[Aim of the exercise] In your answer, repeat each line of the data exactly.

----- Input data -----

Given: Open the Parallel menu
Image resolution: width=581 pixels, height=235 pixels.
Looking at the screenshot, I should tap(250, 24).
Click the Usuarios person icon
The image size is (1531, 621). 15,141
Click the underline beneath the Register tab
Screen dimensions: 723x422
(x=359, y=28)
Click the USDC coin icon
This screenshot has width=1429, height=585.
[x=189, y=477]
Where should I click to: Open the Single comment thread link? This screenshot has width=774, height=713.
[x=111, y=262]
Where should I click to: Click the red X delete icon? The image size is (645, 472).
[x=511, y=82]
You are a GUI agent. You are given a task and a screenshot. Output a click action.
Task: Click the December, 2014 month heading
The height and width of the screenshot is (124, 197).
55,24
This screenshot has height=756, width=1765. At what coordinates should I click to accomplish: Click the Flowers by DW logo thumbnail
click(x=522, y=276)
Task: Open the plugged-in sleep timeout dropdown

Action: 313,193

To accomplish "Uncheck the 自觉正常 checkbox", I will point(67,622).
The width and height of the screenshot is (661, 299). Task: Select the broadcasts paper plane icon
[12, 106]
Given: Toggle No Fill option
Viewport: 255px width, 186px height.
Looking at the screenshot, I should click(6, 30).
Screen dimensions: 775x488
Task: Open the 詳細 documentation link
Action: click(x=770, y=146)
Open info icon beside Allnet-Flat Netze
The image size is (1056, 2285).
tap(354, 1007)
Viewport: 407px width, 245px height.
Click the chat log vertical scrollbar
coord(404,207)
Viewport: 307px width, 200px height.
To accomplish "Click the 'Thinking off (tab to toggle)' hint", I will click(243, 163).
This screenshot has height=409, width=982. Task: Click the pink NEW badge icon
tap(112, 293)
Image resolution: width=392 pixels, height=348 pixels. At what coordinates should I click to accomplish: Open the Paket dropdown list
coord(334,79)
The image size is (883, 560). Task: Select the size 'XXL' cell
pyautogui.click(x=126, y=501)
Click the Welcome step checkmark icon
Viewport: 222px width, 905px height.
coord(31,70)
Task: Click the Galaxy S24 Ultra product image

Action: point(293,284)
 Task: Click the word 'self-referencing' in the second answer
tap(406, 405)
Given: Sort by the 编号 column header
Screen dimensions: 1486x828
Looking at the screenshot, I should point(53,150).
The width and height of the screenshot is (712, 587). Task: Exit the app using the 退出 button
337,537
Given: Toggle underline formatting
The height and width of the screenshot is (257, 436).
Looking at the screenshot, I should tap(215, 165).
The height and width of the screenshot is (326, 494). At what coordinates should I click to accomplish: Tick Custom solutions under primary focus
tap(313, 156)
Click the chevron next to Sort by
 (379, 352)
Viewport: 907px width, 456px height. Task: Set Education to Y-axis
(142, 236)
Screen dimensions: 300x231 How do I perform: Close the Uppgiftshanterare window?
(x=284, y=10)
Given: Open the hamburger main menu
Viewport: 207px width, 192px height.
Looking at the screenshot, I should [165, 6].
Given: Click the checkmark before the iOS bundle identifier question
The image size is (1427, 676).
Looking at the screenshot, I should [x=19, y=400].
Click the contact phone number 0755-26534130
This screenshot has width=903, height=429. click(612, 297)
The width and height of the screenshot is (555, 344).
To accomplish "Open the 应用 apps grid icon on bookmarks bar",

-----

[Result of the task]
Given: Open the Parallel menu
Image resolution: width=581 pixels, height=235 pixels.
Looking at the screenshot, I should tap(250, 24).
Click the Usuarios person icon
The image size is (1531, 621). 15,141
Click the underline beneath the Register tab
Screen dimensions: 723x422
(x=359, y=28)
Click the USDC coin icon
This screenshot has width=1429, height=585.
[x=189, y=477]
Where should I click to: Open the Single comment thread link? This screenshot has width=774, height=713.
[x=111, y=262]
Where should I click to: Click the red X delete icon? The image size is (645, 472).
[x=511, y=82]
You are a GUI agent. You are given a task and a screenshot. Output a click action.
Task: Click the December, 2014 month heading
The height and width of the screenshot is (124, 197).
55,24
This screenshot has height=756, width=1765. At what coordinates should I click to accomplish: Click the Flowers by DW logo thumbnail
click(x=522, y=276)
Task: Open the plugged-in sleep timeout dropdown

Action: 313,193

To accomplish "Uncheck the 自觉正常 checkbox", I will point(67,622).
The width and height of the screenshot is (661, 299). Task: Select the broadcasts paper plane icon
[12, 106]
Given: Toggle No Fill option
Viewport: 255px width, 186px height.
Looking at the screenshot, I should click(6, 30).
Screen dimensions: 775x488
Task: Open the 詳細 documentation link
Action: click(x=770, y=146)
Open info icon beside Allnet-Flat Netze
The image size is (1056, 2285).
tap(354, 1007)
Viewport: 407px width, 245px height.
Click the chat log vertical scrollbar
coord(404,207)
Viewport: 307px width, 200px height.
To accomplish "Click the 'Thinking off (tab to toggle)' hint", I will click(243, 163).
This screenshot has height=409, width=982. Task: Click the pink NEW badge icon
tap(112, 293)
Image resolution: width=392 pixels, height=348 pixels. At what coordinates should I click to accomplish: Open the Paket dropdown list
coord(334,79)
The image size is (883, 560). Task: Select the size 'XXL' cell
pyautogui.click(x=126, y=501)
Click the Welcome step checkmark icon
Viewport: 222px width, 905px height.
coord(31,70)
Task: Click the Galaxy S24 Ultra product image

Action: point(293,284)
 Task: Click the word 'self-referencing' in the second answer
tap(406, 405)
Given: Sort by the 编号 column header
Screen dimensions: 1486x828
Looking at the screenshot, I should point(53,150).
The width and height of the screenshot is (712, 587). Task: Exit the app using the 退出 button
337,537
Given: Toggle underline formatting
The height and width of the screenshot is (257, 436).
Looking at the screenshot, I should tap(215, 165).
The height and width of the screenshot is (326, 494). At what coordinates should I click to accomplish: Tick Custom solutions under primary focus
tap(313, 156)
Click the chevron next to Sort by
 (379, 352)
Viewport: 907px width, 456px height. Task: Set Education to Y-axis
(142, 236)
Screen dimensions: 300x231 How do I perform: Close the Uppgiftshanterare window?
(x=284, y=10)
Given: Open the hamburger main menu
Viewport: 207px width, 192px height.
Looking at the screenshot, I should [165, 6].
Given: Click the checkmark before the iOS bundle identifier question
The image size is (1427, 676).
Looking at the screenshot, I should [x=19, y=400].
Click the contact phone number 0755-26534130
This screenshot has width=903, height=429. click(612, 297)
The width and height of the screenshot is (555, 344).
To accomplish "Open the 应用 apps grid icon on bookmarks bar",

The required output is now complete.